>> Start
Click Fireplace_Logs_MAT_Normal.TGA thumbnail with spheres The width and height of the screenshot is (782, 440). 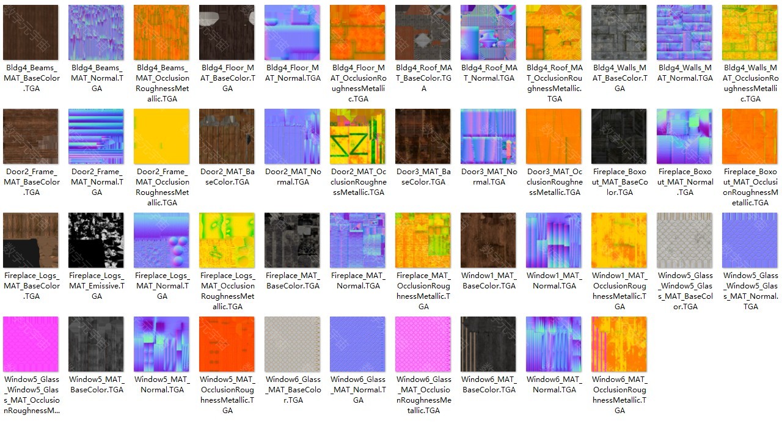point(162,240)
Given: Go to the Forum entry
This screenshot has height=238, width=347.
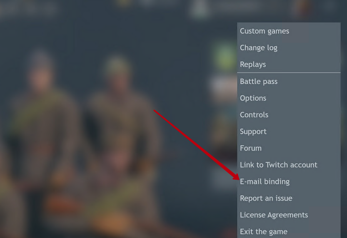Looking at the screenshot, I should 289,148.
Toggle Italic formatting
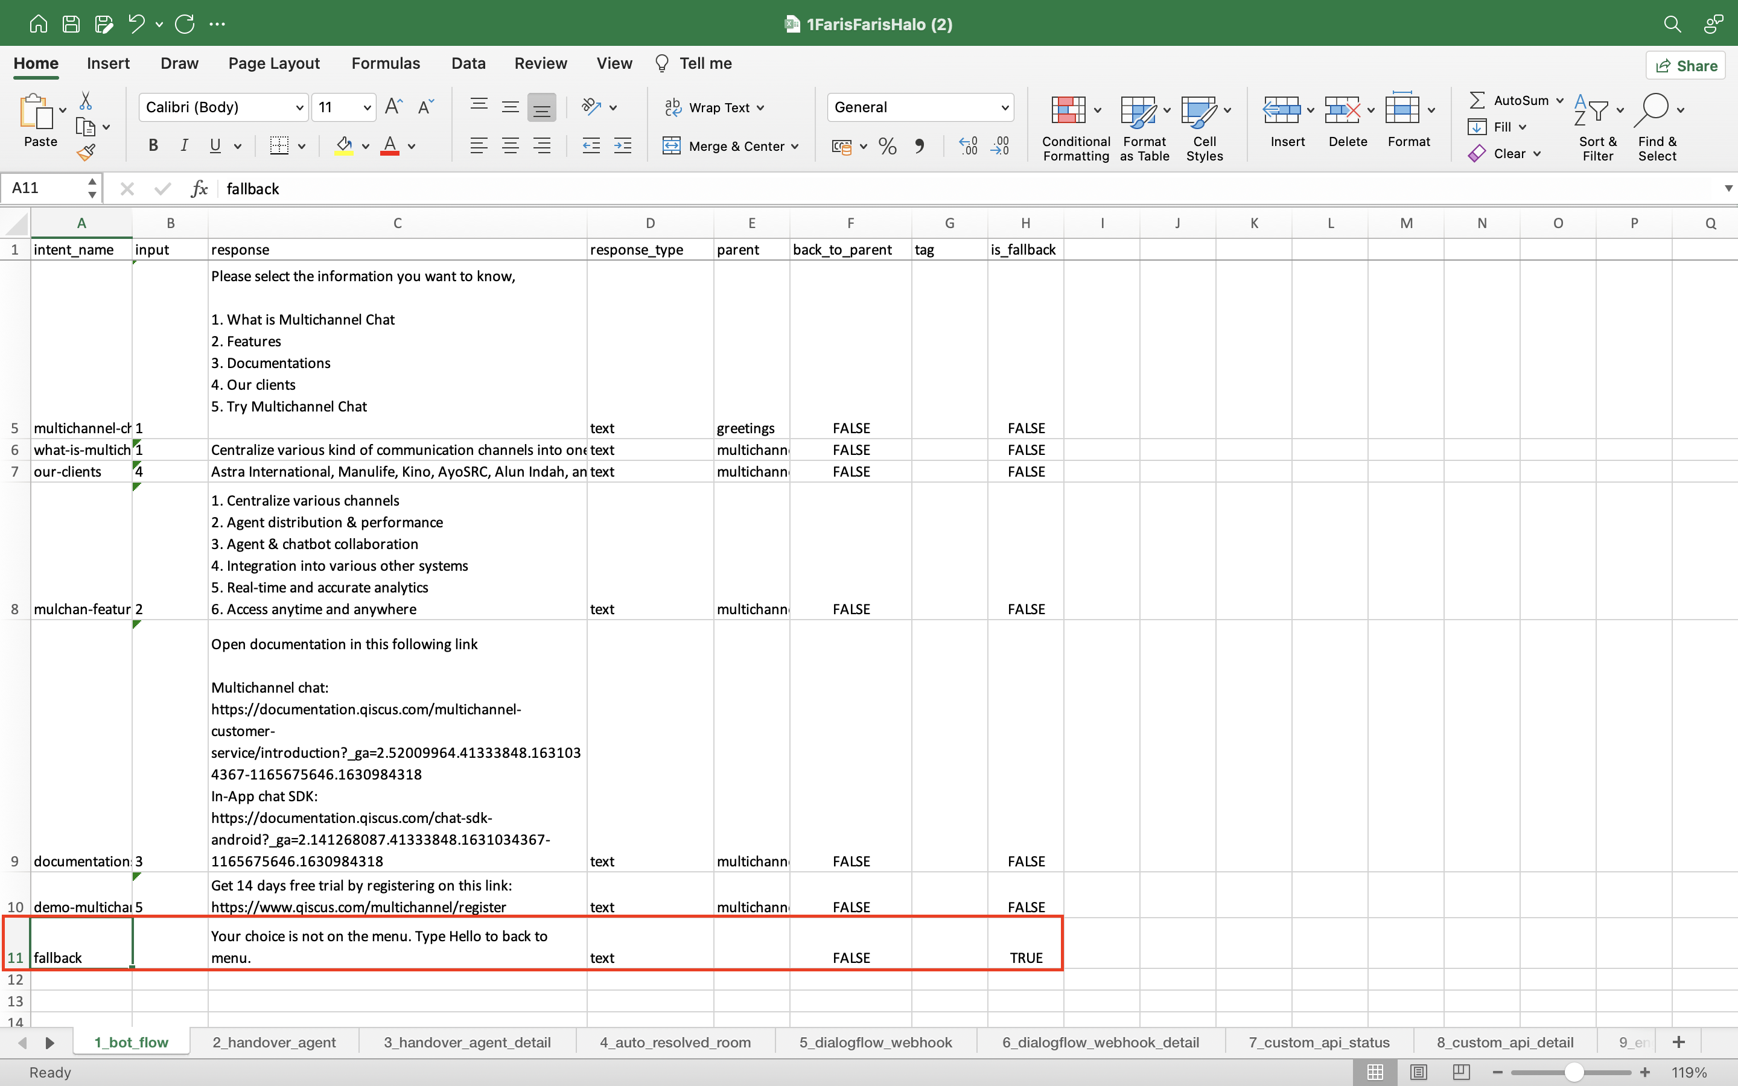The image size is (1738, 1086). (x=184, y=147)
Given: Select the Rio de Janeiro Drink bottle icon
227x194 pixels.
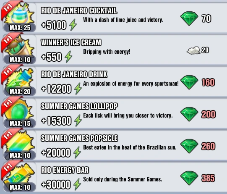Looking at the screenshot, I should [20, 78].
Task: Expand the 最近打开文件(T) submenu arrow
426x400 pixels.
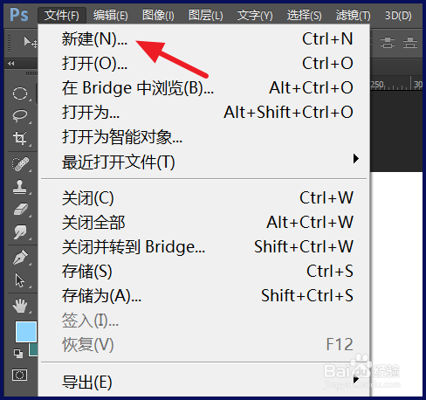Action: coord(355,159)
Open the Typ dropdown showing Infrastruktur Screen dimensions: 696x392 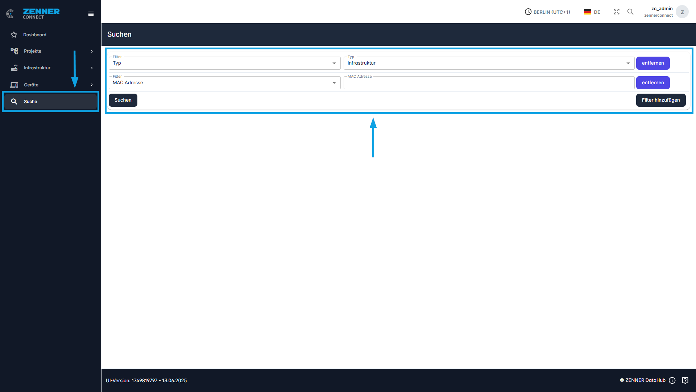point(489,63)
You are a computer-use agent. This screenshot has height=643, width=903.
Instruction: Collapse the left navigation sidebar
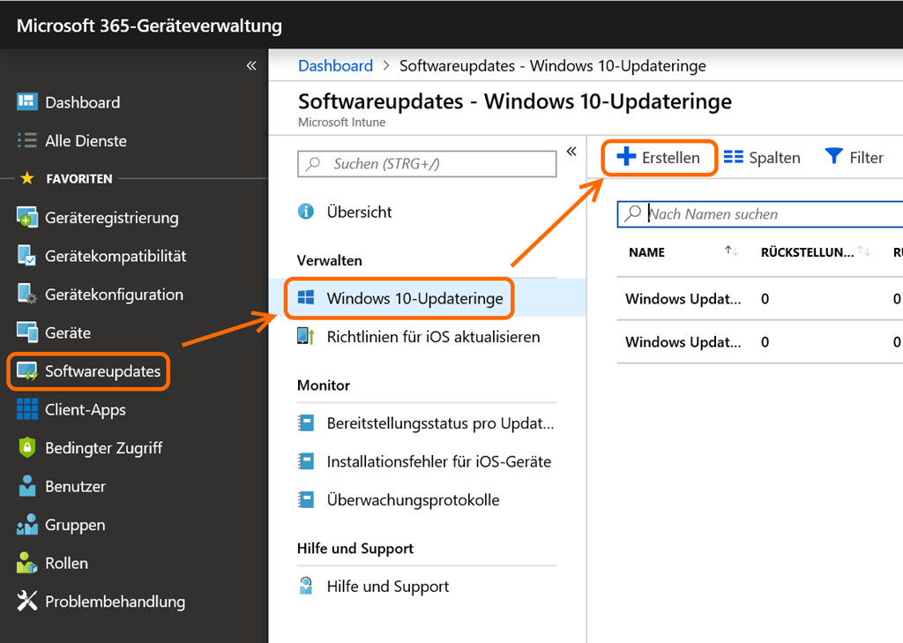(251, 66)
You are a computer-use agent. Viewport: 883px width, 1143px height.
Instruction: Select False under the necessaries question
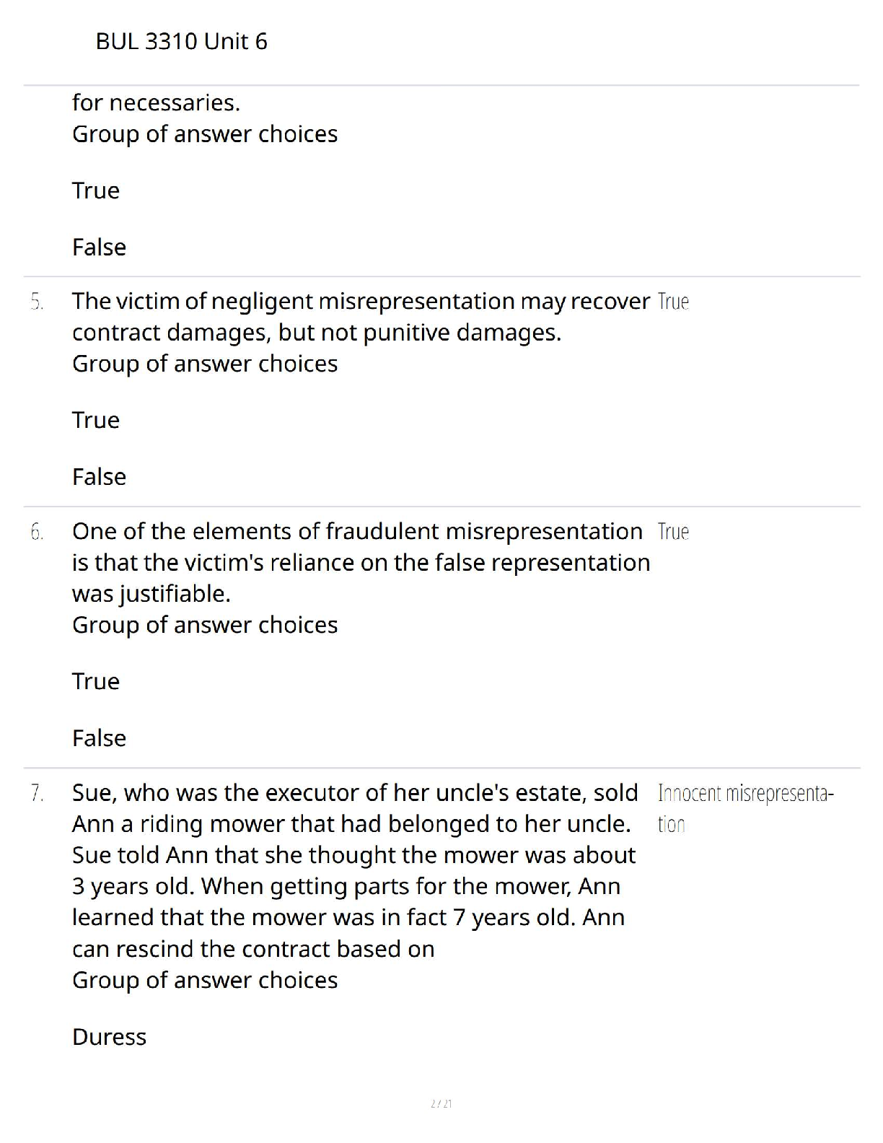click(99, 247)
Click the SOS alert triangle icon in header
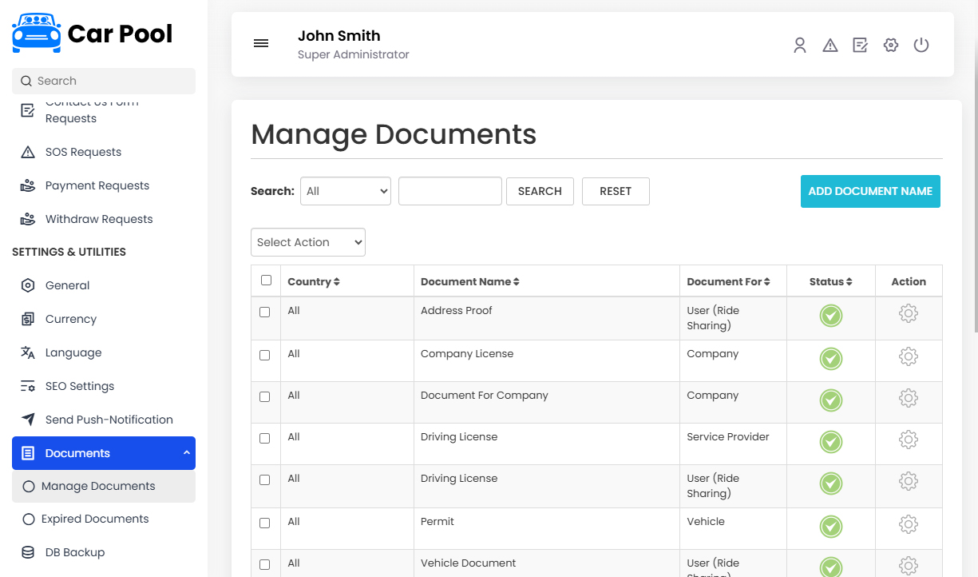978x577 pixels. 830,46
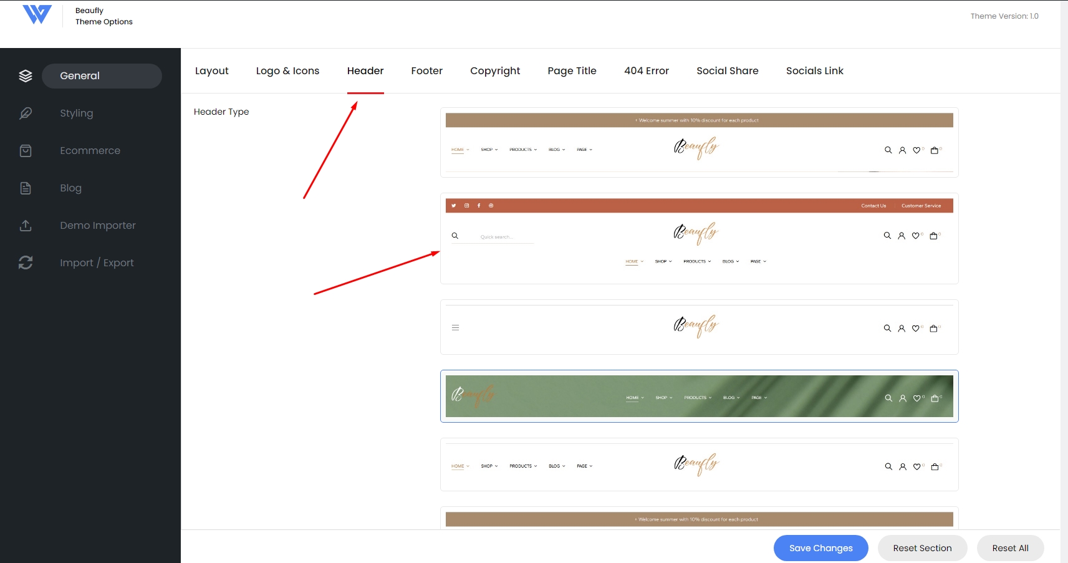This screenshot has height=563, width=1068.
Task: Open the 404 Error tab
Action: 647,71
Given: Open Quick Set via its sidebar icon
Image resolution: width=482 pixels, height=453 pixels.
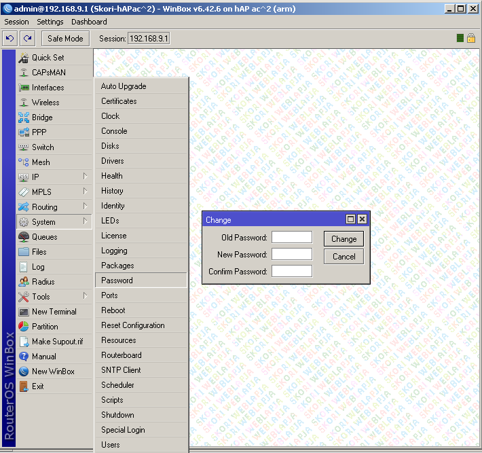Looking at the screenshot, I should tap(24, 58).
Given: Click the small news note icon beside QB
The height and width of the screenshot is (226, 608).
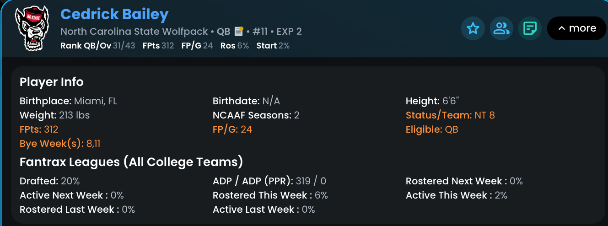Looking at the screenshot, I should pyautogui.click(x=238, y=31).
>> End
**PROBLEM TO SOLVE:** Rewrite the records from the line with "Given: Open Quick Set via its sidebar icon" through the end of the records, replacing "sidebar" with "toolbar" and changing nothing else. Leave the pictures out of your answer.

**CORRECT RESPONSE:**
Given: Open Quick Set via its toolbar icon
Image resolution: width=482 pixels, height=453 pixels.
Looking at the screenshot, I should tap(24, 58).
Given: Click the small news note icon beside QB
The height and width of the screenshot is (226, 608).
Looking at the screenshot, I should pyautogui.click(x=238, y=31).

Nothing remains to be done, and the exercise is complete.